China
2022.06.16 10:40 GMT+8

China's supercomputer can use AI to quicken drug discovery

Updated 2022.06.16 10:40 GMT+8
CGTN

The Tianhe-2 supercomputer in south China's Guangdong Province. /CFP

Using artificial intelligence (AI) and one of the world's fastest supercomputers, Chinese scientists are engineering otherwise unknown chemicals that can be clinically used in the future. 

The Tianhe-2 supercomputer in south China's Guangdong Province, ranking among the global top 10 fastest computers in the TOP 500 listing published this month, has been used as a platform for drug discovery. Now, AI-based algorithms make the machine even smarter. 
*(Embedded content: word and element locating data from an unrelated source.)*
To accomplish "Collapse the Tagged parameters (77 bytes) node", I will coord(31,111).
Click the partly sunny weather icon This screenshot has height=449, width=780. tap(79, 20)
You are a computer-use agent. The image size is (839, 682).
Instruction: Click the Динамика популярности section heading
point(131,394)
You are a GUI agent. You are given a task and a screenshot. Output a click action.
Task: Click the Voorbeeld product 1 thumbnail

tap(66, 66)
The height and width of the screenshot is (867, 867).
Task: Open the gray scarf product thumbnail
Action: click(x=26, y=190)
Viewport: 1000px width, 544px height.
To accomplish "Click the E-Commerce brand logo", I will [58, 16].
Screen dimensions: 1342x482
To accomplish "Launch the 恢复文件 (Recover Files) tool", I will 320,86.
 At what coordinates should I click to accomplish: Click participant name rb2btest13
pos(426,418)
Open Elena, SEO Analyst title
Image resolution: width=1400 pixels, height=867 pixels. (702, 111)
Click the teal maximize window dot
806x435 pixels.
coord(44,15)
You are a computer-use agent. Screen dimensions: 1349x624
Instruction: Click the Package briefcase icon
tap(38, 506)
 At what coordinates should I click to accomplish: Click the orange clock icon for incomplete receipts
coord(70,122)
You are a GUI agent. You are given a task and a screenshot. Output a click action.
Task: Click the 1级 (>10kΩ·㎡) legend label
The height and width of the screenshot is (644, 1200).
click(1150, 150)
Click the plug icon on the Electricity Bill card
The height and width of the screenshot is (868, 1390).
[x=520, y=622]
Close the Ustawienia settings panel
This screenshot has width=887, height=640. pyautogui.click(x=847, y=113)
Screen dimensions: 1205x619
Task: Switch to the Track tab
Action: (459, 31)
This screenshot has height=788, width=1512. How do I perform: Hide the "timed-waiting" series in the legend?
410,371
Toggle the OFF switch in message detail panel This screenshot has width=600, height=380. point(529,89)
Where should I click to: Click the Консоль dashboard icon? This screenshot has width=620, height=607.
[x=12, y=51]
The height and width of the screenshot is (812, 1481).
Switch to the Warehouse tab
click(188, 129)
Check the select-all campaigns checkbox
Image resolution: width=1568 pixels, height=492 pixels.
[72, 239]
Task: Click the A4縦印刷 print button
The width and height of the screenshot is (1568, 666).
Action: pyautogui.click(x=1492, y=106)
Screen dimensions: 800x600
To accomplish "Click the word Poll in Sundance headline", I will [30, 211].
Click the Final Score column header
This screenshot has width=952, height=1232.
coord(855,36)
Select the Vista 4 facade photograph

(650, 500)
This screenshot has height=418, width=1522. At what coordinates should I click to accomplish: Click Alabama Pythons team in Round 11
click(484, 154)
Scientists from Sun Yat-sen University and Beijing-based AI startup Galixir, along with those from the Georgia Institute of Technology and the Massachusetts Institute of Technology, reported a practical deep-learning toolkit to predict the biosynthetic pathways for natural products (NPs) or NP-like compounds in Tianhe-2. 

Natural products are the primary source of clinical drug discovery. More than 60 percent of FDA-approved small molecule drugs in the United States are NPs or their derivatives. 

Over 300,000 NPs have been recorded to date, but owing to the complex production know-how, only one-tenth have been developed as a substrate or product, with the computer-aided screening urgently needed. 

In a recent study published in Nature Communications, the researchers presented a tool called BioNavi-NP to propose NP biosynthetic pathways from simple building blocks in an optimal fashion, which requires no already-known biochemical rules. 

Firstly, a single-step bio-retrosynthesis prediction model is trained to generate candidate precursors for a target NP. The full data-driven model achieves a prediction accuracy 1.7 times more precise than the previous rule-based model, according to the study. 

Then, an automatic retro-biosynthesis route planning system efficiently samples plausible biosynthetic pathways. 

The study reveals that the toolkit can successfully identify biosynthetic pathways for 90.2 percent of 368 test compounds. 

Also, the researchers combined an existing enzyme prediction tool to provide a user-friendly, open-to-public web server that can predict biosynthetic pathways. It can also score the biological feasibility of those pathways based on the estimated preference of species and enzymes. 

Inputting any relevant NP molecules into the online toolkit, one can obtain multiple predicted ways to synthesize them in a few minutes. 

The quick results are only made possible by Tianhe-2's strong parallel computing capability and its customized GPU resources, which help shorten the training and testing time from more than two weeks to one day. 

China's supercomputer Tianhe-2 has been widely used to promote research in health and medicine.